But with all these images, we bloat the size of each release. Each image is available for multiple architectures and with each of them being around 200 MB we reach a full 2GB per release or about ~650 MB per architecture. IPFire 2.17 which did not support the x86_64 architecture was therefore only 1.2GB per release. IPFire 2.11 was only about 500MB per release and the initial 2.0 release only had 60MB with only one ISO image. In total we have 102GB of images on the server for the IPFire 2 series.

The distribution is getting bigger and bigger since we ship more sofware but mainly because the Linux kernel is getting significantly bigger with each release. And of course with all the added drivers we need to ship more and more firmware which really eats up a lot of disk space.

The core components of IPFire itself are actually not that large on disk.

It is not worth fighting the fight to disable drivers that we think nobody is using any more or remove support for other features. We do not want to sacrifice compatibility for saving a few bytes on our server disks. We have decided to change the compression algorithm from gzip to XZ for the flash images for all architectures and we will compress it better by configuring XZ to do so.

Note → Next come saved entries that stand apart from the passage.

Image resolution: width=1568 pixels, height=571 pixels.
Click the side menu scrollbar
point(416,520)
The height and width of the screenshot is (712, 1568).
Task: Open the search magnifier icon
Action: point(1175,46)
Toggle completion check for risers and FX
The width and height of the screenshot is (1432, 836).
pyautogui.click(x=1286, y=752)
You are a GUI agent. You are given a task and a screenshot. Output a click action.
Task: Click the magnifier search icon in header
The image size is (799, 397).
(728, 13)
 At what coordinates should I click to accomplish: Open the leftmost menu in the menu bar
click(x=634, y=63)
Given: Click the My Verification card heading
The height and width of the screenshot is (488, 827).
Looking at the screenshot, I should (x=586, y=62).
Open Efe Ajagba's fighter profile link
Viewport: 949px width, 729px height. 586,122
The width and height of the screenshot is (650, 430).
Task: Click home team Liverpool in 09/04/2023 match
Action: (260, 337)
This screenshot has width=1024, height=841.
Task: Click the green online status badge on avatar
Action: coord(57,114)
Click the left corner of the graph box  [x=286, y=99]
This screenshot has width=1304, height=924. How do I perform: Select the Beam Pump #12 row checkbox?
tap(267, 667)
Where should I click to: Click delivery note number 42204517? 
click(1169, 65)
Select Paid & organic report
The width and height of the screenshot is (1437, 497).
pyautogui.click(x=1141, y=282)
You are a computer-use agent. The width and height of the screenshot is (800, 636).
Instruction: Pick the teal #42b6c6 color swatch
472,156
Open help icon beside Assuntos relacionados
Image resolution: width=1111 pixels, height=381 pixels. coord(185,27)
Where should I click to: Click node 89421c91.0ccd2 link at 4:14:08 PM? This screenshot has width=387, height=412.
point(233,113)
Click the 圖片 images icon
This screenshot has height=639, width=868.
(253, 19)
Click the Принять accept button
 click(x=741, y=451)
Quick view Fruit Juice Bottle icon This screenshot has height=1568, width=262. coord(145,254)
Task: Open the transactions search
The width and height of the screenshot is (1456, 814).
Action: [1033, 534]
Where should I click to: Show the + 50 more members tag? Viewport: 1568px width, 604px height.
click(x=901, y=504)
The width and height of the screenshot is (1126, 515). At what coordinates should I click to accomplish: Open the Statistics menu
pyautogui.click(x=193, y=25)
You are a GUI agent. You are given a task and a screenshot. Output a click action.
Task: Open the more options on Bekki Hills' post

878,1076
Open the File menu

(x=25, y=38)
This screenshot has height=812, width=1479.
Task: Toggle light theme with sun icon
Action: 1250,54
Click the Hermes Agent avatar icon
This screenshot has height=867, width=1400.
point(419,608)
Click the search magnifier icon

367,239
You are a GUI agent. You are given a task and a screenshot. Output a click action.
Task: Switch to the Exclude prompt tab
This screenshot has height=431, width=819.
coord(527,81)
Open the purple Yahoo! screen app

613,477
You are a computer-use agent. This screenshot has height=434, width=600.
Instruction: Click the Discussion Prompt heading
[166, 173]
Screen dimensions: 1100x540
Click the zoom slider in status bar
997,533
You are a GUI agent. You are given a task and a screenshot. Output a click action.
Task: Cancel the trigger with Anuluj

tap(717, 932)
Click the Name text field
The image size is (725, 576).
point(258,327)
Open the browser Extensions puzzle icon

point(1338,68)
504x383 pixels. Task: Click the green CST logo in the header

That on the other hand takes more time when composing the images, but that should be fine since we will save this time when downloading the image again.

This will allow us now to reduce the size for each release by ~300 MB to only 900 MB. Downloads will also be faster since there is less data to transfer and we will of course put less load on the mirrors.

That leaves us only with advantages except investing a little bit more time in compressing the images.